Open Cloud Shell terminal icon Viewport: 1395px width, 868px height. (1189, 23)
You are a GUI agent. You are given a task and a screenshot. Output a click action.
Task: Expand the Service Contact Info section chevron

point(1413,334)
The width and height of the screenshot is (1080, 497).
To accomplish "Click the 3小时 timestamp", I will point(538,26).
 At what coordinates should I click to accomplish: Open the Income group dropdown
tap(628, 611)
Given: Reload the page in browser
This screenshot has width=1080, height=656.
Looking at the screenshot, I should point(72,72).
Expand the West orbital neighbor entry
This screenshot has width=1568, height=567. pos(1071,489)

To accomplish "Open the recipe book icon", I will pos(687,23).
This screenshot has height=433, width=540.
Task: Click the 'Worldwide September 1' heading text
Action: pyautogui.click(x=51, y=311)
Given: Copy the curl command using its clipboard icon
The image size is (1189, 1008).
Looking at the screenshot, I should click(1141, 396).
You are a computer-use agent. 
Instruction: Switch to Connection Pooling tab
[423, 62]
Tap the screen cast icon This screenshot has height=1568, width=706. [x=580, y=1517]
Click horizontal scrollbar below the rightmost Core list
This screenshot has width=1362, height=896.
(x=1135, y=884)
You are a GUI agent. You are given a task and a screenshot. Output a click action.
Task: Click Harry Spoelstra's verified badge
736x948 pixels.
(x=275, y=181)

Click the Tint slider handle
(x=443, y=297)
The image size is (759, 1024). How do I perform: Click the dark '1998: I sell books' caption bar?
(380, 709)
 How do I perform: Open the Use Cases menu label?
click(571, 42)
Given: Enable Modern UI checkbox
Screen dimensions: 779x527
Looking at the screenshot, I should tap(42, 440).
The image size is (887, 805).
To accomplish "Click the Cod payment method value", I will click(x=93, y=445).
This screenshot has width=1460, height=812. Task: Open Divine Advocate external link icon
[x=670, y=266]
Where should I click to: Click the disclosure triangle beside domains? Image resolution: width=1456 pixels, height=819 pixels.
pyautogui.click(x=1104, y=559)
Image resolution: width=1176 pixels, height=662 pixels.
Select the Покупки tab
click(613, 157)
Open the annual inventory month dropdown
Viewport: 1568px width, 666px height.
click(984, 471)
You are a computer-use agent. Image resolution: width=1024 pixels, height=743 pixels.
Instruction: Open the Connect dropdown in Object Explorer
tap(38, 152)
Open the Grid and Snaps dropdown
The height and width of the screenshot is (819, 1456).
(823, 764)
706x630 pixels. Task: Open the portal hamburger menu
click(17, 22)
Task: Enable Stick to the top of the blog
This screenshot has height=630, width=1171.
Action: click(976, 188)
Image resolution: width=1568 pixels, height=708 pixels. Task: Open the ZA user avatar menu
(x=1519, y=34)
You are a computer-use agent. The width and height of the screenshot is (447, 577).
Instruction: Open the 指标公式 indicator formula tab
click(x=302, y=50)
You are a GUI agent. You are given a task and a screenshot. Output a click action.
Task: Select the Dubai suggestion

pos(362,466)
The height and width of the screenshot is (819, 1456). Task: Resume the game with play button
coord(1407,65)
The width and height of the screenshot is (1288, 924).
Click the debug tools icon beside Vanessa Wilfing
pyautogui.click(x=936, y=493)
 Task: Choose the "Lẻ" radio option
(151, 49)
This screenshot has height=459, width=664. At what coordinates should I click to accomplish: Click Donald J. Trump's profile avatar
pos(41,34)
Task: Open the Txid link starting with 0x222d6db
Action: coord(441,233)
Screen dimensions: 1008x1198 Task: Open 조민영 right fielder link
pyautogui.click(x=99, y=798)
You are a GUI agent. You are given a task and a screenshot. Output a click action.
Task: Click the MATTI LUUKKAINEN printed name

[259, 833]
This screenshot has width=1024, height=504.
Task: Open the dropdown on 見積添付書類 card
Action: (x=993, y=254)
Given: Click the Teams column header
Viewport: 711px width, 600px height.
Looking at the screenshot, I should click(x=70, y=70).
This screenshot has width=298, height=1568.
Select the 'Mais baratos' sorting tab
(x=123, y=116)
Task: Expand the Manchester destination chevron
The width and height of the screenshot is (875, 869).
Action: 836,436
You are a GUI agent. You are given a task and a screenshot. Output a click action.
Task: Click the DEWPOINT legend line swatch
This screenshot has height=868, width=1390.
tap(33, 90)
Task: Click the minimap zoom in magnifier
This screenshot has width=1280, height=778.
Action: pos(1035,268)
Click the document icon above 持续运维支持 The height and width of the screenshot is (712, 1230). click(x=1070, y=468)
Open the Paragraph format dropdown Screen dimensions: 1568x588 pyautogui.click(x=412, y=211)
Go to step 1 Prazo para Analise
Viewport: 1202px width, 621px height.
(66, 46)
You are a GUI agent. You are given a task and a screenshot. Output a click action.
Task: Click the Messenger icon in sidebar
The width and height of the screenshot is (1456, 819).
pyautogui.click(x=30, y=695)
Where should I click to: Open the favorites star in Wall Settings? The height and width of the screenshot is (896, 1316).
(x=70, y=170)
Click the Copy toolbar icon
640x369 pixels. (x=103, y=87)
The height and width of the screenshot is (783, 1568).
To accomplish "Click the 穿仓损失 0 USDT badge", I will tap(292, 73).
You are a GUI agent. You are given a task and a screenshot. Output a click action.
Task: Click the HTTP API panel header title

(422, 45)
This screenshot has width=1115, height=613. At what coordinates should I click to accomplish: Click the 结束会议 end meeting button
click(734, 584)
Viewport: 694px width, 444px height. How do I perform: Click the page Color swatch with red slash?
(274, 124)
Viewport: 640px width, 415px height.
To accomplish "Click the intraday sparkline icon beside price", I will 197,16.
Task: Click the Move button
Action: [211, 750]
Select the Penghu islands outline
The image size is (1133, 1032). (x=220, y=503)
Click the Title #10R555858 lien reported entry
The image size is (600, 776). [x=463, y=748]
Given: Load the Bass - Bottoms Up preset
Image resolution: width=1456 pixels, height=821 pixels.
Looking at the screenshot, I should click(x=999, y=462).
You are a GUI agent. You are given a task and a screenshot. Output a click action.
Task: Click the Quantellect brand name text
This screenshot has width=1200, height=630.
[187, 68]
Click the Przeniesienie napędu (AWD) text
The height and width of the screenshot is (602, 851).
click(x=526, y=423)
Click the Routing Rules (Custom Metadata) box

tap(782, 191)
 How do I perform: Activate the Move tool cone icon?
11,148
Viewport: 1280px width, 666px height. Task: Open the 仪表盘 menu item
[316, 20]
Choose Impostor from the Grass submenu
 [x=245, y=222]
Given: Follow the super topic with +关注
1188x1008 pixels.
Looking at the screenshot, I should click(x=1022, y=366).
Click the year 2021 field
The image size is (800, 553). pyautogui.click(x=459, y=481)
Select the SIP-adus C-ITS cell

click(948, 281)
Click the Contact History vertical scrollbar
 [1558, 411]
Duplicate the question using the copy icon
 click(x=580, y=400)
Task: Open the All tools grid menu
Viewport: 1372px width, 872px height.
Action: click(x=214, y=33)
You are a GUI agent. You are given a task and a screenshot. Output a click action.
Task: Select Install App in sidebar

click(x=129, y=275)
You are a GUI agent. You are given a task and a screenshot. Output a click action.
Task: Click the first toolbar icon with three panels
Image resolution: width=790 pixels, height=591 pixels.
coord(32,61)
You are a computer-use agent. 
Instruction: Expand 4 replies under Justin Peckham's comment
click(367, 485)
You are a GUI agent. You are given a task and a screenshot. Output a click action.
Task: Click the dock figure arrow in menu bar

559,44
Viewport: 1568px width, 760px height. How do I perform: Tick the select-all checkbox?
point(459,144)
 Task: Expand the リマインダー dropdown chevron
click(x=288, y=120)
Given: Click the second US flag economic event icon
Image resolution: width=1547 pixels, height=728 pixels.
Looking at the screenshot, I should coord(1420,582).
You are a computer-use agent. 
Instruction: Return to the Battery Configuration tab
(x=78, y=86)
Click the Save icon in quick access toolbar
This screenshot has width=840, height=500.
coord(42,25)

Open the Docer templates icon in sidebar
—————
Write out, word for word, the part of the data above that opens with the line containing "Select the SIP-adus C-ITS cell" and closes with the line containing "click(x=129, y=275)", including both of those lines.

Select the SIP-adus C-ITS cell

click(948, 281)
Click the Contact History vertical scrollbar
 [1558, 411]
Duplicate the question using the copy icon
 click(x=580, y=400)
Task: Open the All tools grid menu
Viewport: 1372px width, 872px height.
Action: click(x=214, y=33)
You are a GUI agent. You are given a task and a screenshot. Output a click action.
Task: Select Install App in sidebar

click(x=129, y=275)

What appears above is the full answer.